宮城県は、森林調査・測量業務にかかわる契約で、談合があきらかになった49件について、企業8社にたいし1億650万円を損害額として昨年11月に直接請求しました。これを企業側が拒否したため、本年3月に損害賠償請求の訴訟を起こしています。
 本県でも、土木部発注の県北の海洋土木工事と対馬の漁港防波堤工事で、大手ゼネコンなど25社が6年間にわたって談合を繰り返していたことが、昨年6月10日公正取引委員会の勧告によって明らかになりました。談合があったとされる入札は208件、契約額は291億円にのぼっています。この勧告は企業側がそれを応諾して課徴金も納め、企業が談合の事実を全面的に認めています。
 現在のように契約に「損害賠償の予約」があれば無条件で契約額の10%・29億円を請求できる状況です。このような大きな損害をとりかえし、一日も早く県民生活に役立てるべきであります。
 損害賠償の請求について知事の積極的な対応を求めて質問いたします。

第三に、諫早湾干拓事業を中断して、中・長期開門調査を行うよう求めて知事に質問いたします。 11月20日有明海ノリの初入札が行われましたが、昨年の45%で、この30年間で最低の出荷枚数になりました。本県南高における出荷枚数も平年の70%に低下しています。

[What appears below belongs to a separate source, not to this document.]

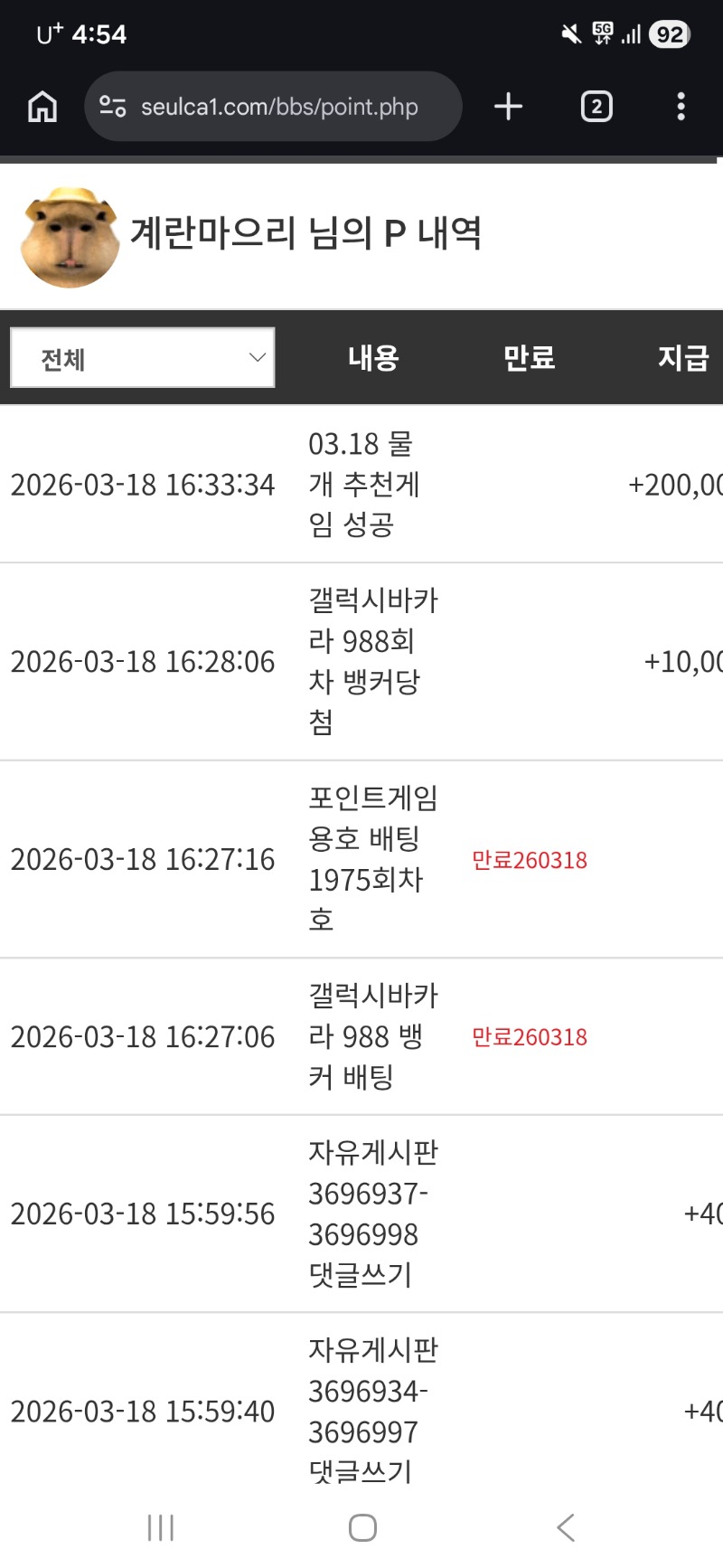Tap the 포인트게임 용호 배팅 1975회차 entry
Viewport: 723px width, 1568px height.
pyautogui.click(x=372, y=858)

タイラギも諫早湾では死滅して11年連続の休漁を余儀なくされています。たまりかねた漁民は、亀井農林水産大臣の来崎に対し抗議行動を起こし「ノリやタイラギを返せ」と要求しました。
 諫早湾干拓工事の中止を求める「よみがえれ有明海訴訟」が佐賀地裁に提訴され、この一年間審理されてきました。訴えにくわわった原告は漁民165名、市民682名の合計847名にのぼっています。原告の一人、本県有明町の漁民橋本武さんは、40年間、有明海で漁船漁業を営んできた経験をふまえ、裁判で次のように証言しています。
 「以前は上げ潮下げ潮の早い潮を利用し、イカナゴ、イカ、エビ、タチ、グチ、マナガツオなどを、多い時にはひと網で1000キロ以上の漁獲をすることもありました。しかし、諫早湾干拓事業が始まった頃から潮の流れが弱まり、魚やカニが全くとれなくなってしまいました。海底にヘドロがたまり、網に真っ黒でドロドロのヘドロがつき汚れます。漁協が潜水夫を入れて調査した結果、漁場の海底が30センチから1メートルのヘドロで覆われていることが判明しました。そのヘドロは有明海独特の干潟の泥と違い、嫌な臭いがする今まで見たこともないものでした。私たちは諫早湾干拓工事から出る汚水がこのヘドロの原因と考えています。県や農水省の人に、漁場がヘドロで汚染されているのだから、それを分析してヘドロ発生の原因を調査するように求めましたが、まともな調査をしてくれません」と訴えています。
 裁判では、有明海異変の原因として「堤防締切りで潮流が弱くなった。広大な干潟がなくなり水質浄化の機能が失われた。そこへ干拓調整池から大量の汚濁水が放流され、汚濁物質を吸収していた浮泥が沈んでヘドロ化した。そのため赤潮や貧酸素水塊が多発した」と解明しています。これはだれが考えても納得できる科学的な解明であり、水門の開門調査を求めたノリ第三者委員会の見解とも一致するものであります。
 農水省や県があくまでも干拓工事の推進をいうのなら、これらをくつがえし「干拓事業と有明海異変は無関係だ」と証明する重大な責任があります。なかでもノリ第三者委員会が示した中・長期開門調査の実施は不可欠であります。工事を中断して中・長期開門調査を行うことを求めて知事に質問いたします。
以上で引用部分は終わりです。